Susan Barclay-Nichols said...

Hi Dennis! Thanks for the information on this ingredient. I've only skimmed over the information on coacervates - it's incredibly complex and my textbooks don't go into this topic in great detail - but it's on my to-study list for the near future. I didn't realize sodium xylenesulfonate served that purpose!

Dennis said...

I don't know if they still offer it, but the SCC used to have an advanced hair care class that went into coacervates in some detail. It's (was) instructed by Dr. Robert Lochhead, who has also published extensively on the subject.

Susan Barclay-Nichols said...

Hi ged. I have what was once called "obsessive/compulsive tendencies" by one psychologist. (My mom sent me when I was young to find out why I was so hyper. He told her I could go on Ritalin or she could keep me busy. She chose to keep me busy! I could have been skinny my whole life...but I digress!) I tend to do things like forget to eat or shower because I'm busy studying or playing in the workshop. I prefer to think of it as being addicted to flow.

Do you mind if I answer your question in a post? It was getting too long as a comment! I've written it here...

Susan Barclay-Nichols said...

Hi Michelle. I found the same thing. I was totally confused for so long - I'd see the word "anionic" and have to look it up. Then see it again and look it up. And again. Until it finally stuck! I was so excited.

I find that's the thing with researching. You start reading one thing, then another and another, and you realize you finally know something. Then you can tie two things together - if this works this way, then does it work this way in another application - and start to make some connections. It's so exciting!

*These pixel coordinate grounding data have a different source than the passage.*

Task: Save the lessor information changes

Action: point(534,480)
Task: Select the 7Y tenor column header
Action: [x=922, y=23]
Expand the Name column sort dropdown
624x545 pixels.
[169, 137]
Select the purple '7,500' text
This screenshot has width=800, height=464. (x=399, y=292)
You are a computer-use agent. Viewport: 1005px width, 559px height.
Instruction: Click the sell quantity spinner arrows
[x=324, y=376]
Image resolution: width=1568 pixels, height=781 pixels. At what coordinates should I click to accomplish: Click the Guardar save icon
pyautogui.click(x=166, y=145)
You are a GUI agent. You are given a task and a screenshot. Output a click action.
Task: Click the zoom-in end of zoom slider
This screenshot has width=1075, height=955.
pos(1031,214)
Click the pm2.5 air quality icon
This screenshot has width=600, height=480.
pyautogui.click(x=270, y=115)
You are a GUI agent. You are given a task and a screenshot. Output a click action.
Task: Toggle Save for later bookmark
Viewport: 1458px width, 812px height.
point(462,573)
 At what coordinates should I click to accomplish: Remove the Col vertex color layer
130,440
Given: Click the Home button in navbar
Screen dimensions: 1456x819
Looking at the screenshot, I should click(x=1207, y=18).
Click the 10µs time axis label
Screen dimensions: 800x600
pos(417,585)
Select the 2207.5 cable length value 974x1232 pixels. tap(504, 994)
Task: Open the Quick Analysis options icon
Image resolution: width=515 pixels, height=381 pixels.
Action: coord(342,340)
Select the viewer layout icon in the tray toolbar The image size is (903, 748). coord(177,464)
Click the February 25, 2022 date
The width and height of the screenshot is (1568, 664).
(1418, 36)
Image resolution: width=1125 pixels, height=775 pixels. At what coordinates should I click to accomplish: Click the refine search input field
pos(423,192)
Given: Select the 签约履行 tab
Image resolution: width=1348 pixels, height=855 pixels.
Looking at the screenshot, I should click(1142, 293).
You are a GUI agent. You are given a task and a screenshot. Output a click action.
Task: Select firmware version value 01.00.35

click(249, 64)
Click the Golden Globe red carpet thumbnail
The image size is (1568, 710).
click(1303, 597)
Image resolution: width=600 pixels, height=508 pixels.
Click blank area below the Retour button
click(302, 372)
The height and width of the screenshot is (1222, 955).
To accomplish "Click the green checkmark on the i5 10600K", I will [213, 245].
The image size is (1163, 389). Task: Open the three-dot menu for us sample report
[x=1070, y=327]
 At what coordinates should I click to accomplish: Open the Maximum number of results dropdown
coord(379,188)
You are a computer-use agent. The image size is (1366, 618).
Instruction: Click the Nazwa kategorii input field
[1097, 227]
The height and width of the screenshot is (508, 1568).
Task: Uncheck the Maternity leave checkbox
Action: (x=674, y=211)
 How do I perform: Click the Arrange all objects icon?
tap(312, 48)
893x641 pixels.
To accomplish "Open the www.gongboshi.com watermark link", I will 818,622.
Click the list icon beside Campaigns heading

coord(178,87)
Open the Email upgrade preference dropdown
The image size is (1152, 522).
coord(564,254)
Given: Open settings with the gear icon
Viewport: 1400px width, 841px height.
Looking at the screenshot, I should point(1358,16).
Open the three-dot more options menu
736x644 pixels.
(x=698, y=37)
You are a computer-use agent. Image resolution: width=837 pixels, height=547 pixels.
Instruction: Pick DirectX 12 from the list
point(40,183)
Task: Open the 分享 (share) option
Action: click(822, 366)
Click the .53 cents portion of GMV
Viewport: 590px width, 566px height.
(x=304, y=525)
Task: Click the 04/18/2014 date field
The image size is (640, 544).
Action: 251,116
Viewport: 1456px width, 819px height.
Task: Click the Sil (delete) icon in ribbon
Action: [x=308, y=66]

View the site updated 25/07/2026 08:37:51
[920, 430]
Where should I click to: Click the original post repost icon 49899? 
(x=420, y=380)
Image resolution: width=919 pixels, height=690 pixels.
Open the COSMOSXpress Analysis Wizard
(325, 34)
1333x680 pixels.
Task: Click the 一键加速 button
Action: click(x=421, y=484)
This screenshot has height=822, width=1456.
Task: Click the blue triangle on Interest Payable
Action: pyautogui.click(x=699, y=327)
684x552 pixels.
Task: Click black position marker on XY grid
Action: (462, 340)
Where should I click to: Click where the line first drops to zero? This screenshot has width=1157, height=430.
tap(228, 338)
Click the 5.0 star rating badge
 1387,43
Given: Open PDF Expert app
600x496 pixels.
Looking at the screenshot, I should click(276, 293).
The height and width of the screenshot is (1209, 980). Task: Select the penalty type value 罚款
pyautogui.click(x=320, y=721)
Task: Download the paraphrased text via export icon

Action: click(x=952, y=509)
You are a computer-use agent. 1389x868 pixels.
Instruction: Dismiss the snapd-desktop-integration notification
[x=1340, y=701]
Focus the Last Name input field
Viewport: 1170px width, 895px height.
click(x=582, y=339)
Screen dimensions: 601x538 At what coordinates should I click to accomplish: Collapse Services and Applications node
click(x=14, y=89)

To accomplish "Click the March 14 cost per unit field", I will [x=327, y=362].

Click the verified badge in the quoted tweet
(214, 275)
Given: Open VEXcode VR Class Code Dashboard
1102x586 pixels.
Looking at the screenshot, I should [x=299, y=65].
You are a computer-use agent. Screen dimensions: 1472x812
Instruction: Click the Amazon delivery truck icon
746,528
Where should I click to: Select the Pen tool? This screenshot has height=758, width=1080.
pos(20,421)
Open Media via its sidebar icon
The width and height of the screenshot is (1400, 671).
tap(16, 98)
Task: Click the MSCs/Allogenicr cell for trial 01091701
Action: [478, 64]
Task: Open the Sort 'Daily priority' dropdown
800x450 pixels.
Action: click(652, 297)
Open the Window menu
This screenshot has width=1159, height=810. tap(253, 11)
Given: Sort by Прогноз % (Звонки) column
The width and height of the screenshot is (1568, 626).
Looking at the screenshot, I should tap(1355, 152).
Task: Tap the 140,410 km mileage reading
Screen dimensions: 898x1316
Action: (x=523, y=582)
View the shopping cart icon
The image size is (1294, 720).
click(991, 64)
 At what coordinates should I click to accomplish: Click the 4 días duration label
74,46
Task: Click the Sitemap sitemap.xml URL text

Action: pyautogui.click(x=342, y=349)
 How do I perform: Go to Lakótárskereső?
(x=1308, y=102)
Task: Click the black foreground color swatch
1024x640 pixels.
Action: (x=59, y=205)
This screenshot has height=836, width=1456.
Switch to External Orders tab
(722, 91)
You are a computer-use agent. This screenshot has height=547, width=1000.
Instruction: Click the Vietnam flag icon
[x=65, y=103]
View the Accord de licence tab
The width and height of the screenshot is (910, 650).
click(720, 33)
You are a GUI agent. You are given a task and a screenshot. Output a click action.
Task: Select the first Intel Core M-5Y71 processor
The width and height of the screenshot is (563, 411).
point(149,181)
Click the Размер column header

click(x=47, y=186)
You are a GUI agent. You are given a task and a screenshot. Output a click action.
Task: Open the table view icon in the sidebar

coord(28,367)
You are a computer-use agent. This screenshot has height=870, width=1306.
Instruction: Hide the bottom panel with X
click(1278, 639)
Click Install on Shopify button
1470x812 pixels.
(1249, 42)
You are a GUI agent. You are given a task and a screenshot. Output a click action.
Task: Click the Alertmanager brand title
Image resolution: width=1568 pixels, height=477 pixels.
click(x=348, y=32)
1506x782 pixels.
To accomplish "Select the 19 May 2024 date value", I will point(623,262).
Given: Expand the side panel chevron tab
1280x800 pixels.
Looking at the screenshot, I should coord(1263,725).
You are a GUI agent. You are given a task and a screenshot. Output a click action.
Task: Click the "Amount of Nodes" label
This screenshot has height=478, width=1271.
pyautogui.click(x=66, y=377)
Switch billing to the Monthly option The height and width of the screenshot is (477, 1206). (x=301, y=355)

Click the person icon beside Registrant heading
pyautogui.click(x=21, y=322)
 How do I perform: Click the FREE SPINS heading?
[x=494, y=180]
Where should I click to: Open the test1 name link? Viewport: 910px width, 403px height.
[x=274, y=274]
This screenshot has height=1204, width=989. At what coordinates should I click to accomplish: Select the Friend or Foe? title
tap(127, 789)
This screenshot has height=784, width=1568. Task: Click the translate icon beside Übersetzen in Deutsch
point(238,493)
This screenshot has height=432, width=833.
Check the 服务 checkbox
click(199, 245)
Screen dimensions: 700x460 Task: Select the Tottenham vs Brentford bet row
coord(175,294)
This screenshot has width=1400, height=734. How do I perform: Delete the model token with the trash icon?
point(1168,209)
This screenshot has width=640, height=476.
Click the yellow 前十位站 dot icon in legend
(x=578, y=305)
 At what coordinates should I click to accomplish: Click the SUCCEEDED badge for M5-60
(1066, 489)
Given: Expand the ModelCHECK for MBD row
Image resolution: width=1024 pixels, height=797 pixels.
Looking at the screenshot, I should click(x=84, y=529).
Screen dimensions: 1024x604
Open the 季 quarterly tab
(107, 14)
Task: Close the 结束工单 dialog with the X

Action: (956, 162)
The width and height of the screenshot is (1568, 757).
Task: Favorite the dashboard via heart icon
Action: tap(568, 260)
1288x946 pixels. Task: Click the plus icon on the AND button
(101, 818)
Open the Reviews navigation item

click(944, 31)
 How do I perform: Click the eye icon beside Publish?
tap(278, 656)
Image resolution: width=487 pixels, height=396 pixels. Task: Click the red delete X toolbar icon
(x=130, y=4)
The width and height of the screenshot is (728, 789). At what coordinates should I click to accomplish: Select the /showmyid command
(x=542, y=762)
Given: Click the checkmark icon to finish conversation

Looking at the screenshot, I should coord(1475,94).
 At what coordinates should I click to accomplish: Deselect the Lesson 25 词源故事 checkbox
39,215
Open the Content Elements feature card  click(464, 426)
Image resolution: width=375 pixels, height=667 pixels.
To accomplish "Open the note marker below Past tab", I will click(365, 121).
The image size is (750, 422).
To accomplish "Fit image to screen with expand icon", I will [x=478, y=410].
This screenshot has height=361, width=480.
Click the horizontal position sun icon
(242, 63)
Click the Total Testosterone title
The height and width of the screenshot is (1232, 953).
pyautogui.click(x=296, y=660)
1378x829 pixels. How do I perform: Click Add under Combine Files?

That's why I like to write things in series starting from the basics to the more complicated. I realize it might seem irritating to some - where are the recipes? I just want to make stuff! - but that's the way my mind works. If I can detail each ingredient and its uses, then break down the products by ingredient, then you can make the connections about how to use the various ingredients in different combinations. You can't do that if I just give out recipes!

Tamryn said...

Thanks so much for putting me on to this post and the Emollients post Susan. I really REALLY appreciate all the work you've put into this pretty incredible resource for all of us. Thank you for sharing it!!

Sandra said...

Hi Everyone!

In terms of organization, I love Microsoft OneNote 2010 (for class, but not math/chem/physics with all of the symbols and fractions, but rather bio/ non-science electives because I type faster than I write, and especially for cosmetic chemistry notes). It lets you create different "notebooks" that you can share with programs like dropbox and then different tabs/sections, and further, different "pages" to divide different subtopics (there are no actual pages as there are with Word - each page has kind of an infinite scroll). For example, I have a "Cosmetics" notebook with sections such as "Ingredient notes" with subsections/pages including "Antioxidants" or "Preservatives", in which I can write notes and create tables, as well as highlight and make sidenotes with different coloured fonts to further organize things visually (am I OCD? >.<). I got mine for free from my uncle's work but I believe you can get it from stores like Future Shop as part of a Microsoft Office 2010 thing?

Oh and I'm in love with your blog, Susan!

Anna said...

I think it´s great that you break stuff down in detail. I find it impossible to remember something more than a week if I don´t understand how things work.

I have another question about researching ingredients. Do you know where can I find objective double blind studies made on the effect different ingredients have on the skin?

You have such an interesting blog. I can´t wait for your next ebook!

Susan Barclay-Nichols said...

Hi Anna. I like to go through EBSCO host at my local library or at the university for studies. I'm afraid I can't offer a link as it would be a link to my local library, and you need a library card to use it!

Anonymous said...

Lucky that I'm just starting now (after a "successful" batch of moisturiser a year ago using mechanical emulsification and NO preservative, that only ran out recently - using this recipe but, whenever I want to look up an ingredient I just google "[ingredient] swift" and know you'll have the right information!